Excerpt provided:
------------------------------------------------------------------------

For members


Property: How to find a rental flat when you arrive in Austria

Finding an apartment or house in Austria is not easy, especially if you have recently arrived. Here's how to get a head start.

Property: How to find a rental flat when you arrive in Austria

Rentals in Austria are neither cheap nor abundant. It can take months for people to find a suitable place, get accepted by the property owner and pay all the fees related to the process.

From 2023, Austrians will at least get some relief, as the federal government is scrapping the Provision, or the broker’s fee that needs to be paid by tenants. From then on, the two-month rent non-refundable fee will be paid by the solicitor of the service, usually the person renting their property, rather than the prospective tenant. 

Even so, finding a flat as a newcomer can be challenging. Here are the best tips to give you a head start.

Ask around

Austria is very much a network type of country. People ask their friends for recommendations on services, possible job applicants, tenants and all sorts of things. 

READ ALSO: Ten tips for finding an apartment in Austria

Transferring the rental contract from one person to another is comparatively simple in Austria, which makes it relatively common place. 

Even if you have just arrived, it is worth mentioning to your boss, family members, colleagues at work or school and even Facebook groups for expats that you are looking for a place.

Someone might know someone. A coworker might even help you find a place without showing proof of salary just by mentioning you work together.

Generally speaking, offers don’t end up on official sites until they’ve been turned down by a person’s close friends and networks, so use your networking power, even if your network is rather small. 

Use the search platforms

Especially if you want to avoid paying brokerage fees (until 2023, of course), there’s no reason why you should not use the same tools and search engines Austrians do. 

And if you want to try and avoid the fee until 2023, a good way is by adding “Provisionfrei” as a filter or as a search term.

Some of the more popular websites to look for flats are Immowelt, Immobilien Scout 24, Der Standard, and Willhaben. There are many, but at some point, they start getting repetitive. 

READ ALSO: Renting in Austria: How to find a furnished apartment

Be prepared and be persistent

Finding a place is not easy, and you might send dozens of emails and applications until getting an official return. Websites are updated daily and early in the day, so set your alarm and check for new listings. 

The best places will be rented almost on a first-come, first-serve basis, as long as the first to come fulfills the necessary requirements. 

Once you get an appointment for a viewing, be prepared. Write down all your questions, take everything you might want to use (measurers and a printed checklist, for example), show up on time (this is extremely important) and bring someone with you (your partner or a family) so you can get a second opinion if you want. 

It is not rare for negotiations to start right off of the viewing, and those may last fewer than 15 minutes. You could even take some prepared documents and papers with you and hand them to the broker if you like the place. 

What to do if I don’t have proof of income?

One of the first hurdles that a person who is renting out a new apartment, especially for students or expats, is providing the real estate agency with proof of income.

Usually, they require the last three payment slips. But, unfortunately, that is not possible for anyone starting out a new job, coming here as a self-employed worker, or students, for example.

------------------------------------------------------------------------

Exercise A:
According to the article on finding a rental flat in Austria, why should you set an alarm to check for new listings? Answer in one to three sentences.
Exercise B:
Carry on the article about finding a rental flat in Austria, picking up after its last sentence on proof of income.

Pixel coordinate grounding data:
------------------------------------------------------------------------

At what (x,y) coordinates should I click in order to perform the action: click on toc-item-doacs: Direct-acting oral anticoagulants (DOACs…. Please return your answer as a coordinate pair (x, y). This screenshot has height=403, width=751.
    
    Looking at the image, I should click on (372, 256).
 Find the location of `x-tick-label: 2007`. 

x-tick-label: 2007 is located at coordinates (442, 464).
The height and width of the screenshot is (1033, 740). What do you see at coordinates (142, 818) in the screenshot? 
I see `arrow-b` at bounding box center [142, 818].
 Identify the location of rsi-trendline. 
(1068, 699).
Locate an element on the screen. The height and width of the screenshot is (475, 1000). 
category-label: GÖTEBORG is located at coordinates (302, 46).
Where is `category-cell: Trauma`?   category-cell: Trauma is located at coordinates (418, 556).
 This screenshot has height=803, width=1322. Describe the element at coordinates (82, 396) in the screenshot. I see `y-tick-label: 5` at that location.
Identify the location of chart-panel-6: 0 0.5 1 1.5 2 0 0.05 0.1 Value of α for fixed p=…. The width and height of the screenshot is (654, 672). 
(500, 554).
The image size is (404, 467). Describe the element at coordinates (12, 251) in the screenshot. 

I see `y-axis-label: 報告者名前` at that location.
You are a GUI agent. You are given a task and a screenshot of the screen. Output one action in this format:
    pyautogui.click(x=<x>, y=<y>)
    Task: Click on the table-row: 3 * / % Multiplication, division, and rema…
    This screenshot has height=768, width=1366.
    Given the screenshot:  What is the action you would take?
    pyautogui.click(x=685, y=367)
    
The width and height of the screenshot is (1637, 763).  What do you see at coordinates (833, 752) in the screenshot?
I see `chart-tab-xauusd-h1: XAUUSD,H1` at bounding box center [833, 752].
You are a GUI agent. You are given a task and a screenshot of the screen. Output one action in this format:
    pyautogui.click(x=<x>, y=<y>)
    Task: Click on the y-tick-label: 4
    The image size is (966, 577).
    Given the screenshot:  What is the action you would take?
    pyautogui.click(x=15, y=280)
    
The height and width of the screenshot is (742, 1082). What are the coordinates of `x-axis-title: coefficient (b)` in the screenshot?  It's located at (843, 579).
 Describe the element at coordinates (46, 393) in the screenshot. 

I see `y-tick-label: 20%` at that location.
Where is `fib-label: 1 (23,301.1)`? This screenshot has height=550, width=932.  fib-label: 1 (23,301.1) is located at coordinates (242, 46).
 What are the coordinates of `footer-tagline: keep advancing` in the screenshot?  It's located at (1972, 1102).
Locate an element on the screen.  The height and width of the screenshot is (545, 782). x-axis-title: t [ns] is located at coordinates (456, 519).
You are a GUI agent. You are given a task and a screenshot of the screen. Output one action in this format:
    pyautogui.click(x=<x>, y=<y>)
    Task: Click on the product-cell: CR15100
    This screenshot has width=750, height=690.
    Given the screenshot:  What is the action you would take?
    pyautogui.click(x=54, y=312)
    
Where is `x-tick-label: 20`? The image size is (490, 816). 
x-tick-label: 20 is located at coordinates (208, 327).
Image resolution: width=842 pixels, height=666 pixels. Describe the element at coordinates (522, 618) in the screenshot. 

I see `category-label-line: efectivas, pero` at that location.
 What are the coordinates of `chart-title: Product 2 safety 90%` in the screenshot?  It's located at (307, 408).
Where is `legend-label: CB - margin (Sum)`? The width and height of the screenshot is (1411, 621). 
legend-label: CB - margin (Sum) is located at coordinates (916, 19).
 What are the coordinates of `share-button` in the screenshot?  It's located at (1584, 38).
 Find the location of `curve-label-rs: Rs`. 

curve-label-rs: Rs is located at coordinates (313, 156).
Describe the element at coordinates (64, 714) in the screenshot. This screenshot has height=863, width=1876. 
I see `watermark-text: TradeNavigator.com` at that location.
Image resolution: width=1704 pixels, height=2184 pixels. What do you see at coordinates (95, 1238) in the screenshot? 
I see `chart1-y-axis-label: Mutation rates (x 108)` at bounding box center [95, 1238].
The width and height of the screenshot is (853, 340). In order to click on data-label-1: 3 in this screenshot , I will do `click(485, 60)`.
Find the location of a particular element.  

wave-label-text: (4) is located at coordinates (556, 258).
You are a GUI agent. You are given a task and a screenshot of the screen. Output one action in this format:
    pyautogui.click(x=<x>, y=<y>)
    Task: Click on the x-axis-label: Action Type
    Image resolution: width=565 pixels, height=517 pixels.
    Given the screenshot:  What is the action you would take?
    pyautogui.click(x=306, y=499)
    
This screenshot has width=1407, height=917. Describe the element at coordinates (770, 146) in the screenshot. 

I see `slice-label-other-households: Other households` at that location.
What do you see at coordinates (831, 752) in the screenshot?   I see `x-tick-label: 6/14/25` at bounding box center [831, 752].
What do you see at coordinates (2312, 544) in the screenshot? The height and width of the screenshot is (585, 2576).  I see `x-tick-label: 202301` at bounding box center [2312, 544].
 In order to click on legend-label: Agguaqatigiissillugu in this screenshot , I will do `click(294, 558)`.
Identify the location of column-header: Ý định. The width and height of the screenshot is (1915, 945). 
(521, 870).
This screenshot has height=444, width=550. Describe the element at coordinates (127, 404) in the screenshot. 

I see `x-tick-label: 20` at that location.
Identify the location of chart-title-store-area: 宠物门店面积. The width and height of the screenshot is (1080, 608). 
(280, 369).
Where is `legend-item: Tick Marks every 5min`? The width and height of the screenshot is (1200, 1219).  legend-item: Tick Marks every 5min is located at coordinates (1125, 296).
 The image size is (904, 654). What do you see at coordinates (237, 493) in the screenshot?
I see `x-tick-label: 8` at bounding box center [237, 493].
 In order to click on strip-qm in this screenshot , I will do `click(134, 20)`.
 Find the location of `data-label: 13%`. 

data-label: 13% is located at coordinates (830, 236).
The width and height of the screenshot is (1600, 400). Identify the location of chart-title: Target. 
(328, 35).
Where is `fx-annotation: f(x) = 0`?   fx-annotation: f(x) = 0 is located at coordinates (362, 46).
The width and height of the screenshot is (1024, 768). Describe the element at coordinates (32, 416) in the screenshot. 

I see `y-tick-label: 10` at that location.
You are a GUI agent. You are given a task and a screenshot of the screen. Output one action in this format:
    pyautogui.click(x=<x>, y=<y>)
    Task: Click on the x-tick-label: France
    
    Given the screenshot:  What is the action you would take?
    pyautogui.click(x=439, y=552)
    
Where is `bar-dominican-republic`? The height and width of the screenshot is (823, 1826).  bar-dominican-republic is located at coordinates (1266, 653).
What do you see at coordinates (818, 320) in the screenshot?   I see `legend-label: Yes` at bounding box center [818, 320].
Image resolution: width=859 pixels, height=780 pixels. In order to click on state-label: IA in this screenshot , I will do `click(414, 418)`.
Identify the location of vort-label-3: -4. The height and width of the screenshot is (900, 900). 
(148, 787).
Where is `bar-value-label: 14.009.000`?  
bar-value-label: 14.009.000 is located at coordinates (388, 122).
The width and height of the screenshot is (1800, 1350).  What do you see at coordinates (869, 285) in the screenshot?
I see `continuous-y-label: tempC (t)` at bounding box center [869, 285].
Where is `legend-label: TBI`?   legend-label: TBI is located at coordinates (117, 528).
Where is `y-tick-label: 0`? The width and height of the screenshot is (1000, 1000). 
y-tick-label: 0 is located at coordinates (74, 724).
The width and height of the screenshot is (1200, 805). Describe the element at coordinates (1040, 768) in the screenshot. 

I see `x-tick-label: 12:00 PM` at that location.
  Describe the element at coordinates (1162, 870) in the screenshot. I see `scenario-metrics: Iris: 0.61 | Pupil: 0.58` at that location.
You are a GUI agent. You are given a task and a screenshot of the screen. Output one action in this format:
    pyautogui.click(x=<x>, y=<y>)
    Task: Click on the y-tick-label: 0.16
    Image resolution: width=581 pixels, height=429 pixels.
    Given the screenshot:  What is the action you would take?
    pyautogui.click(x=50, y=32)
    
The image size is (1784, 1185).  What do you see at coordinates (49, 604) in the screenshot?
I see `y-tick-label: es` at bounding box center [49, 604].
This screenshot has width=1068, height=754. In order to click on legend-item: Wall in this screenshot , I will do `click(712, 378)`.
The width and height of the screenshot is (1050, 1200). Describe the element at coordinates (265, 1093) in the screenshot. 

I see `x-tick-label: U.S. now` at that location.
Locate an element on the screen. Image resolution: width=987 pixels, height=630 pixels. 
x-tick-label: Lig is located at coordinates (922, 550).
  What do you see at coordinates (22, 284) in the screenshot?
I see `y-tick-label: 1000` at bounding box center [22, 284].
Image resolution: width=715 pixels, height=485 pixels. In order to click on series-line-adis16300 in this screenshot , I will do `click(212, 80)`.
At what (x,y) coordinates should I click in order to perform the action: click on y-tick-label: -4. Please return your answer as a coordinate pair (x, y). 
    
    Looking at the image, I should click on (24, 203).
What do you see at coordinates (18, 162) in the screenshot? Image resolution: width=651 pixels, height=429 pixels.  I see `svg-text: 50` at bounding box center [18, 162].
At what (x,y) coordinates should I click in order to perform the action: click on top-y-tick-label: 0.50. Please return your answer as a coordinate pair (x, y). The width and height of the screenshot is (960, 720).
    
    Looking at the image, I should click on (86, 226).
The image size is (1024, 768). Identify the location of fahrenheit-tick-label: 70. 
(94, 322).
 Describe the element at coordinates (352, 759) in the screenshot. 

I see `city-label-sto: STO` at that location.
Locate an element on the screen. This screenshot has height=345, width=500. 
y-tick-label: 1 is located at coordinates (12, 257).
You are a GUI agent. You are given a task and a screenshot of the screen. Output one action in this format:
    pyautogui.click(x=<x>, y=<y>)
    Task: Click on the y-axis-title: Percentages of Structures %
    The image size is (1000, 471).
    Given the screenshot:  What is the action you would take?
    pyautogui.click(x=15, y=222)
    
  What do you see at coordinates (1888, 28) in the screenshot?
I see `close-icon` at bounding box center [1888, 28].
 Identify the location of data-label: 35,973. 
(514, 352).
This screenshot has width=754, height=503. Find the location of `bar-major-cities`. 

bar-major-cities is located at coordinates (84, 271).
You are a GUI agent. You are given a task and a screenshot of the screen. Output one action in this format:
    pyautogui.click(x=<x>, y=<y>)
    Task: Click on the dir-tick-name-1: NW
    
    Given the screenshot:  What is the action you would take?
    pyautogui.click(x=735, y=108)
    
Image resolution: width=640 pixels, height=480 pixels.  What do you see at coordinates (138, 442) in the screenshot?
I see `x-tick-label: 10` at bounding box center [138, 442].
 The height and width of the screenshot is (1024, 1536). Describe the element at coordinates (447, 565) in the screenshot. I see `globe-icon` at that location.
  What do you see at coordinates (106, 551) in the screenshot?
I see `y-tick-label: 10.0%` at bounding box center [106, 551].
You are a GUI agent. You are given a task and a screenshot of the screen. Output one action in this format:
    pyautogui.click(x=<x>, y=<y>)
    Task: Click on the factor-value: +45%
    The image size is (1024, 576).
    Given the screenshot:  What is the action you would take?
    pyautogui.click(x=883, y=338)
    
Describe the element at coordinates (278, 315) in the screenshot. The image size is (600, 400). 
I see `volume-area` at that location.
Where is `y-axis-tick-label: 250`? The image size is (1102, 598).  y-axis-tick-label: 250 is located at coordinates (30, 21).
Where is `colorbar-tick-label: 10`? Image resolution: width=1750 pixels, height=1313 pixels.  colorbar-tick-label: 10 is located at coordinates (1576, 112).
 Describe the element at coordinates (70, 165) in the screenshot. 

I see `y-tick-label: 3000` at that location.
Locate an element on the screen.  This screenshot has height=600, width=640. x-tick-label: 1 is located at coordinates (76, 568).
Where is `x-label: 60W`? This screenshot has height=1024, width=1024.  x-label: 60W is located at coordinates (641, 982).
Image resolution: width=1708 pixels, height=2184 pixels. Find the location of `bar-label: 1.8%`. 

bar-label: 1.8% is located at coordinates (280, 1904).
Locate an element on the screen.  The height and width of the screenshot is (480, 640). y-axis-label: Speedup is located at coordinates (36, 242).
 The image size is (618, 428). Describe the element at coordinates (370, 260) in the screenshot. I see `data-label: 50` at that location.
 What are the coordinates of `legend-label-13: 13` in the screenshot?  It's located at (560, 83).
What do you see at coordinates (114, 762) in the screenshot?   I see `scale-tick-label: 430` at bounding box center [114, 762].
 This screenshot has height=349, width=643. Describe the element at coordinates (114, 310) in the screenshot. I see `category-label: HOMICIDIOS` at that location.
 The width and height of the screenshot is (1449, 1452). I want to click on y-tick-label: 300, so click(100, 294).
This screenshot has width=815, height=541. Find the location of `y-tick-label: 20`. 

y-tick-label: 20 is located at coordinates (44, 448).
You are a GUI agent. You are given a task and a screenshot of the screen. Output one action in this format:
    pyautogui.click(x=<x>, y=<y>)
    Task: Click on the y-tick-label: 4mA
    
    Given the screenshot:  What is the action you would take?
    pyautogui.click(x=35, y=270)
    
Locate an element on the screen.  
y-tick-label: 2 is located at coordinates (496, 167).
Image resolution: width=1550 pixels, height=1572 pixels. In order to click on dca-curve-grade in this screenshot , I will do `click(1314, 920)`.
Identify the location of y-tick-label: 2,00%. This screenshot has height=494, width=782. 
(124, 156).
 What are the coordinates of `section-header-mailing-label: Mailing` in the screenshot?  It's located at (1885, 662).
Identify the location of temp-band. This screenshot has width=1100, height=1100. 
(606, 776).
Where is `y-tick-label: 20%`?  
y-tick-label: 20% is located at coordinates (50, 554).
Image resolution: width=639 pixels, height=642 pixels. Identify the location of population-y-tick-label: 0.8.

------------------------------------------------------------------------

Task result A:
Rental websites are updated daily and early in the day. The best places are rented almost on a first-come, first-serve basis, as long as the first person to come meets the necessary requirements.

Task result B:
In case you come already with a job lined up, a work contract stating your salary should be enough for most real estate agencies. 

Other possibilities include showing the latest tax return for self-employed workers or having a family member co-sign as a guarantor, which is usually a good choice for students.

Additionally, you can negotiate a higher deposit, six months instead of three, or prepay a few months of rent.

It is not uncommon to negotiate several of these options with the broker or landlord. Sometimes, the higher deposit can be partially returned after a few months or a year.

READ MORE: The best places to live in Austria that are not Vienna

Some cities are more complicated than others

Of course, you need to take into account the regional differences when looking for a place and adjust your expectations accordingly. 

For example, Salzburg is experiencing a housing crisis and finding an affordable place there might seem nearly impossible. 

Others are difficult at some times in the year, for instance in Tyrol during winter sports season. 

Property in Austria: Real estate in high demand in Tyrol

In the capital Vienna, cheap and central apartments are highly disputed and could be difficult, especially for a foreign, to be the chosen tenant. 

If your budget is a bit higher or you are open to finding places outside of downtown, especially in the growing districts 21st and 22nd, there are more options. The city’s public transport system is excellent, and you will be well connected in just about any part of town.

The transport is also good to and from many of Vienna’s “commuter towns”, and that would perhaps be the place to look if you are searching for a house with a garden, for example. 

And watch out for scams

Not unlike any other part of the world, Austria and its residents can be victims of many types of scams, so watch out for them. 

Research the property thoroughly and don’t sign anything or send any money without viewing it. One of the most common scams is the “I’m overseas right now”, so be on the lookout for any landlord claiming to be away and, usually, asking for a deposit of some sort while they send you a key in the mail or variations of that.

READ ALSO: EXPLAINED: Five common apartment scams in Austria

As a rule, no money is exchanged until the contract is signed.

If you’re unsure, or if the deal seems too good to be true, it’s best not to go ahead. Read our summary on avoiding rental scams in Austria for more information.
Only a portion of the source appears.